The National Museum of Bosnia and Herzegovina (Zemaljski Muzej) was founded in 1888 when Bosnia was under control of the Austro-Hungarian Empire and moved to its present, regal Art Nouveau accommodation in 1913 as its collections grew. It was closed during both world wars and its complex of galleries was heavily damaged during the 1,425-day Siege of Sarajevo in the 1990s. Due to political in-fighting and lack of funding, the beleaguered museum shut again in 2012 but happily reopened in September 2015 to display some of its four million artifacts in a series of light-filled galleries; during this
last closure staff worked unpaid to conserve the museum’s exhibits.

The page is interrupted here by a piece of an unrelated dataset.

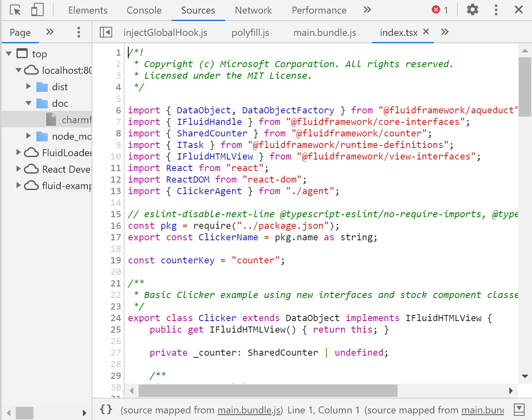This screenshot has height=420, width=532.
Task: Open the Page pane overflow menu
Action: click(78, 32)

Along with a 300,000-volume reference and research library, the museum has three departments (archaeology, ethnology and natural history) crammed with medieval art, ancient armor, stuffed bears and countless other treasures covering thousands of years of Bosnian history. The ethnology selections are particularly strong, highlighting the multi-cultural nature of Bosnia and Herzegovina’s culture with an appealing mix of Bosnian, Serbian, Muslim and Jewish ethnic costumes. Neolithic ceramics from the excavations at suburban Butmir are the centerpiece of the archaeology collections; and to view the museum’s prize piece, the priceless Sarajevo Haggadah (Jewish Passover manuscript), call two days in advance of your visit.